В подобной ситуации другие постсоциалистические страны создали свои национальные версии истории, а РФ подобным историческим шансом оказалась не в состоянии воспользоваться. Относительная экономическая стабилизация 2000-х гг. дала возможность российским элитам вновь вернуться к советской практике активной работы с прошлым, но ситуация осложнялась уже не только наличием альтернативно написанных версий истории, например, в Украине и в Польше, но и тем, что радикальные русские националисты также оказались в состоянии предложить свои версии прошлого, основанные не на академически признанных нормах, а на последовательной политизации истории в этнически выверенной системе координат. Ю. Мухин настаивает, что польский национализм в ХХ в. развивался как исключительно этнический и был направлен против соседей Польши, что вызывает определенное раздражение и непонимание с польской стороны, где сложилась своя школа в изучении национализма. В этом контексте поляки предстают как нация военных преступников. Русские «вечно вчерашние» не жалеют красок для демонизации поляков, утверждая, что «поляки убивали белорусских подростков Гродно только потому, что те белорусы, убивали жителей Бромберга и Шулитце только потому, что они немцы, убивали советских людей в Едвабне только потому, что они евреи» [4].
Анализируя проблемы отношений политики и историографии, Георгий Касьянов подчеркивает, что история нередко может использоваться для индоктринации общества [5]. Тексты Ю. Мухина и ему подобных действительно призваны содействовать идеологизации общества, политизации вопросов прошлого. В этом контексте Ю. Мухин стремится в максимальной степени использовать потенциал исторического «воображения» (в его случае - воображения в негативном смысле) для формирования образов Другого. История нередко играет ведущую роль в формировании образов Других в национальных историографиях, но эти Другие, как правило, являются в большей степени политическими и идеологическими противниками, в то время как Ю. Мухин предлагает образ Других, созданный не в научной, а в большей степени - политизированной системе координат, основанной на принципах не политического, а этнического национализма.

### ВЫПОЛНИТЕ ЗАДАНИЯ
[1] Объясните по тексту, что осложнило ситуацию, когда российские элиты в 2000-х гг. вернулись к активной работе с прошлым. Уложитесь в одно–три предложения.
[2] Выпишите из текста без изменений фрагмент от слов «Анализируя проблемы отношений» до слов «а этнического национализма.».

### ИСХОДНЫЕ ДАННЫЕ

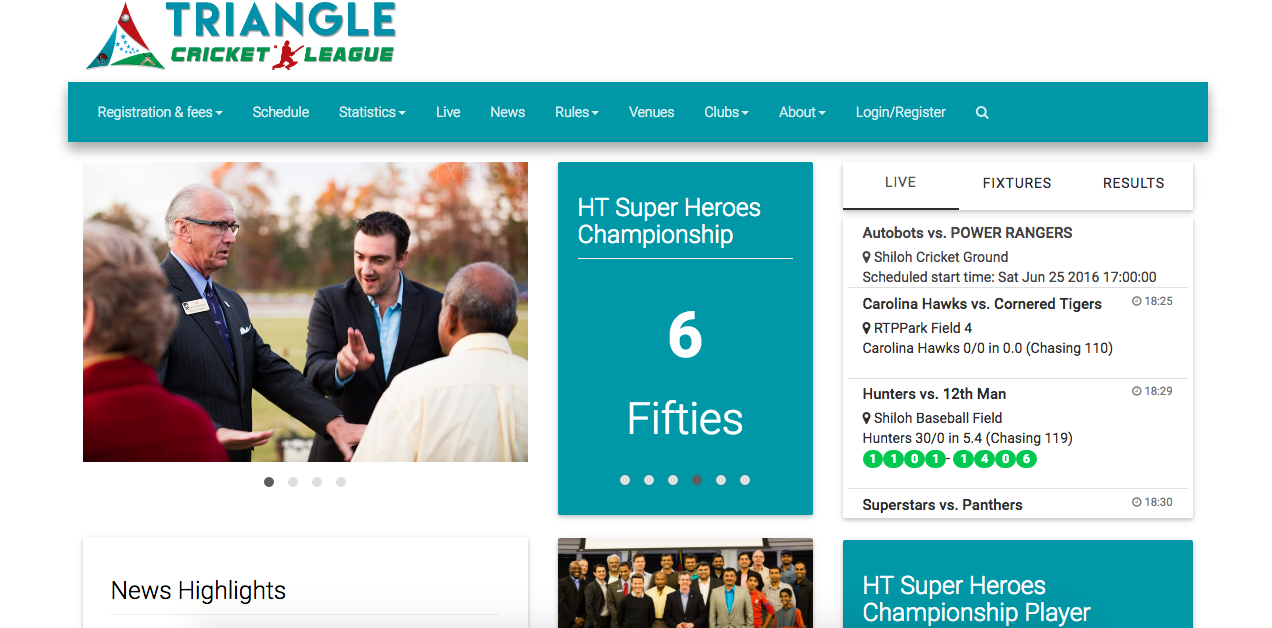Viewport: 1272px width, 628px height.
Task: Switch to the Results tab
Action: pyautogui.click(x=1133, y=183)
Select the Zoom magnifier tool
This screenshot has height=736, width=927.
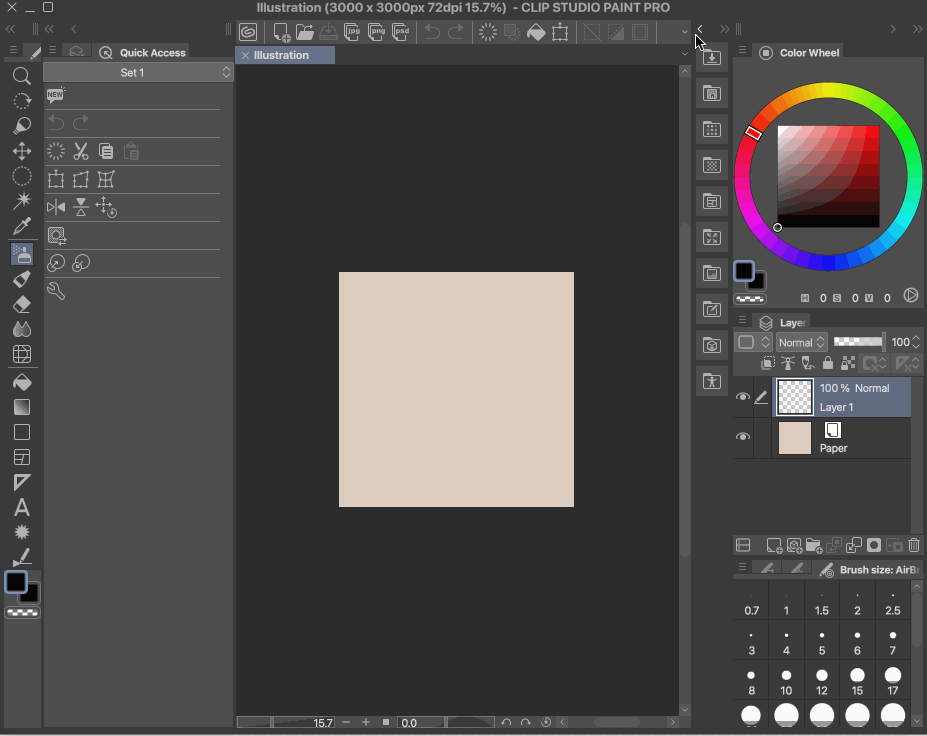pos(21,76)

### ПОЛНЫЕ РЕШЕНИЯ
[1] Ситуацию осложняло то, что уже существовали альтернативно написанные версии истории, например в Украине и в Польше. Кроме того, радикальные русские националисты смогли предложить свои версии прошлого, основанные не на академически признанных нормах, а на последовательной политизации истории в этнически выверенной системе координат.

[2]
Анализируя проблемы отношений политики и историографии, Георгий Касьянов подчеркивает, что история нередко может использоваться для индоктринации общества [5]. Тексты Ю. Мухина и ему подобных действительно призваны содействовать идеологизации общества, политизации вопросов прошлого. В этом контексте Ю. Мухин стремится в максимальной степени использовать потенциал исторического «воображения» (в его случае - воображения в негативном смысле) для формирования образов Другого. История нередко играет ведущую роль в формировании образов Других в национальных историографиях, но эти Другие, как правило, являются в большей степени политическими и идеологическими противниками, в то время как Ю. Мухин предлагает образ Других, созданный не в научной, а в большей степени - политизированной системе координат, основанной на принципах не политического, а этнического национализма.